### Given task
Can you put the lines of the items below into a numbered list and leave out the blank lines?

(Items from a pointing dataset)

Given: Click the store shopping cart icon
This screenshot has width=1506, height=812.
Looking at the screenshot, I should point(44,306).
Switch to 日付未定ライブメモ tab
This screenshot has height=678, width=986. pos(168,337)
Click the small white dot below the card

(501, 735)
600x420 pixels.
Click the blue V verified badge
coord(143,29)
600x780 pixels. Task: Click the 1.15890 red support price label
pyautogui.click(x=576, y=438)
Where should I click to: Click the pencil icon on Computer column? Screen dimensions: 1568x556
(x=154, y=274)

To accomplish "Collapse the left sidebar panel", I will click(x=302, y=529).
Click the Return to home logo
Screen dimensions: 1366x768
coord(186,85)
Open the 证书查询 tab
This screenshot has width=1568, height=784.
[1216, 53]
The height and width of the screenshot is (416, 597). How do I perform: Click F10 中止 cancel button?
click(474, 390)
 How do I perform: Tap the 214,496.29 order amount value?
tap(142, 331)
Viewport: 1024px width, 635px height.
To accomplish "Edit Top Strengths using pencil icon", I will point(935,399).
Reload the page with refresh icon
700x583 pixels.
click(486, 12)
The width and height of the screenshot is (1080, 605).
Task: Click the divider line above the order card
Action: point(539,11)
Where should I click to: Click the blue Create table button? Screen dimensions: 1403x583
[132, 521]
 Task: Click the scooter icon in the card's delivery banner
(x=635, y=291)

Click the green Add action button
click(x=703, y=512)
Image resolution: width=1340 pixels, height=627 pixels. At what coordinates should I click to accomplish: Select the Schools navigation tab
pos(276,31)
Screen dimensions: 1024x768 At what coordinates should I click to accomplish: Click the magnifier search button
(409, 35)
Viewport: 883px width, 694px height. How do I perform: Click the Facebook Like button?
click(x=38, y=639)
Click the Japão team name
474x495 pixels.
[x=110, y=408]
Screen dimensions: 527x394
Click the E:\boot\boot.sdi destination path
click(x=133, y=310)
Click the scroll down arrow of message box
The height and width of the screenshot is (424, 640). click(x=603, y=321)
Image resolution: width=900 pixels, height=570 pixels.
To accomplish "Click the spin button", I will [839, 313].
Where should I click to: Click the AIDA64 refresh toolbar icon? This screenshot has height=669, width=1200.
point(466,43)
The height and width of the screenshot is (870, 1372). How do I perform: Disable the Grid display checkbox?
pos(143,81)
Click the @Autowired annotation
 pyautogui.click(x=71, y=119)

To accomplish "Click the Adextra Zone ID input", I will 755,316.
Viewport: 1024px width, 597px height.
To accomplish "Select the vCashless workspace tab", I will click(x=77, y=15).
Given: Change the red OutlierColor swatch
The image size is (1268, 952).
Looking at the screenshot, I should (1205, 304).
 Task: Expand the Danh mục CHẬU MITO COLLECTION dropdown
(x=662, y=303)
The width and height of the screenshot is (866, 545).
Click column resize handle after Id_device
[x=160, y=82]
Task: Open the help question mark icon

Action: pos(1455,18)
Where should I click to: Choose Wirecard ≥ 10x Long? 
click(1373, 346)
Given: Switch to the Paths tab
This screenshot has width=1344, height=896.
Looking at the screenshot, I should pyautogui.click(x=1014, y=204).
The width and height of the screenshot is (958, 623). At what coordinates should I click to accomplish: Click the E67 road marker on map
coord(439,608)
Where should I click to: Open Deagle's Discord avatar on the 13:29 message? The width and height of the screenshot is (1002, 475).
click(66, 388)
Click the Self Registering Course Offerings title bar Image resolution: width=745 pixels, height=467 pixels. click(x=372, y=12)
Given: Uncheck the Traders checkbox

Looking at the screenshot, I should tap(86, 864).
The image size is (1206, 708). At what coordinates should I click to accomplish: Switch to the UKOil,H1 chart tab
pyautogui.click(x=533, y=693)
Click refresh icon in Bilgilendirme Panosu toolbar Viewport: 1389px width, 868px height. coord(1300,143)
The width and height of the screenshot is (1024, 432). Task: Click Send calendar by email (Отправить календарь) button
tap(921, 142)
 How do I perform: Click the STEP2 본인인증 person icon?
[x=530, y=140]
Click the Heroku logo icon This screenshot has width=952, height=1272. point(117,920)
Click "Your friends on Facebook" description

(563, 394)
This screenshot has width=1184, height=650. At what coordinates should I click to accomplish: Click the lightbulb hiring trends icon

### Exercise result
1. Given: Click the store shopping cart icon
2. This screenshot has width=1506, height=812.
3. Looking at the screenshot, I should point(44,306).
4. Switch to 日付未定ライブメモ tab
5. This screenshot has height=678, width=986. pos(168,337)
6. Click the small white dot below the card
7. (501, 735)
8. 600x420 pixels.
9. Click the blue V verified badge
10. coord(143,29)
11. 600x780 pixels. Task: Click the 1.15890 red support price label
12. pyautogui.click(x=576, y=438)
13. Where should I click to: Click the pencil icon on Computer column? Screen dimensions: 1568x556
14. (x=154, y=274)
15. To accomplish "Collapse the left sidebar panel", I will click(x=302, y=529).
16. Click the Return to home logo
17. Screen dimensions: 1366x768
18. coord(186,85)
19. Open the 证书查询 tab
20. This screenshot has width=1568, height=784.
21. [1216, 53]
22. The height and width of the screenshot is (416, 597). How do I perform: Click F10 中止 cancel button?
23. click(474, 390)
24.  How do I perform: Tap the 214,496.29 order amount value?
25. tap(142, 331)
26. Viewport: 1024px width, 635px height.
27. To accomplish "Edit Top Strengths using pencil icon", I will point(935,399).
28. Reload the page with refresh icon
29. 700x583 pixels.
30. click(486, 12)
31. The width and height of the screenshot is (1080, 605).
32. Task: Click the divider line above the order card
33. Action: point(539,11)
34. Where should I click to: Click the blue Create table button? Screen dimensions: 1403x583
35. [132, 521]
36.  Task: Click the scooter icon in the card's delivery banner
37. (x=635, y=291)
38. Click the green Add action button
39. click(x=703, y=512)
40. Image resolution: width=1340 pixels, height=627 pixels. At what coordinates should I click to accomplish: Select the Schools navigation tab
41. pos(276,31)
42. Screen dimensions: 1024x768 At what coordinates should I click to accomplish: Click the magnifier search button
43. (409, 35)
44. Viewport: 883px width, 694px height. How do I perform: Click the Facebook Like button?
45. click(x=38, y=639)
46. Click the Japão team name
47. 474x495 pixels.
48. [x=110, y=408]
49. Screen dimensions: 527x394
50. Click the E:\boot\boot.sdi destination path
51. click(x=133, y=310)
52. Click the scroll down arrow of message box
53. The height and width of the screenshot is (424, 640). click(x=603, y=321)
54. Image resolution: width=900 pixels, height=570 pixels.
55. To accomplish "Click the spin button", I will [839, 313].
56. Where should I click to: Click the AIDA64 refresh toolbar icon? This screenshot has height=669, width=1200.
57. point(466,43)
58. The height and width of the screenshot is (870, 1372). How do I perform: Disable the Grid display checkbox?
59. pos(143,81)
60. Click the @Autowired annotation
61.  pyautogui.click(x=71, y=119)
62. To accomplish "Click the Adextra Zone ID input", I will 755,316.
63. Viewport: 1024px width, 597px height.
64. To accomplish "Select the vCashless workspace tab", I will click(x=77, y=15).
65. Given: Change the red OutlierColor swatch
66. The image size is (1268, 952).
67. Looking at the screenshot, I should (1205, 304).
68.  Task: Expand the Danh mục CHẬU MITO COLLECTION dropdown
69. (x=662, y=303)
70. The width and height of the screenshot is (866, 545).
71. Click column resize handle after Id_device
72. [x=160, y=82]
73. Task: Open the help question mark icon
74. Action: pos(1455,18)
75. Where should I click to: Choose Wirecard ≥ 10x Long? 
76. click(1373, 346)
77. Given: Switch to the Paths tab
78. This screenshot has width=1344, height=896.
79. Looking at the screenshot, I should pyautogui.click(x=1014, y=204).
80. The width and height of the screenshot is (958, 623). At what coordinates should I click to accomplish: Click the E67 road marker on map
81. coord(439,608)
82. Where should I click to: Open Deagle's Discord avatar on the 13:29 message? The width and height of the screenshot is (1002, 475).
83. click(66, 388)
84. Click the Self Registering Course Offerings title bar Image resolution: width=745 pixels, height=467 pixels. click(x=372, y=12)
85. Given: Uncheck the Traders checkbox
86. Looking at the screenshot, I should tap(86, 864).
87. The image size is (1206, 708). At what coordinates should I click to accomplish: Switch to the UKOil,H1 chart tab
88. pyautogui.click(x=533, y=693)
89. Click refresh icon in Bilgilendirme Panosu toolbar Viewport: 1389px width, 868px height. coord(1300,143)
90. The width and height of the screenshot is (1024, 432). Task: Click Send calendar by email (Отправить календарь) button
91. tap(921, 142)
92.  How do I perform: Click the STEP2 본인인증 person icon?
93. [x=530, y=140]
94. Click the Heroku logo icon This screenshot has width=952, height=1272. point(117,920)
95. Click "Your friends on Facebook" description
96. (563, 394)
97. This screenshot has width=1184, height=650. At what coordinates should I click to accomplish: Click the lightbulb hiring trends icon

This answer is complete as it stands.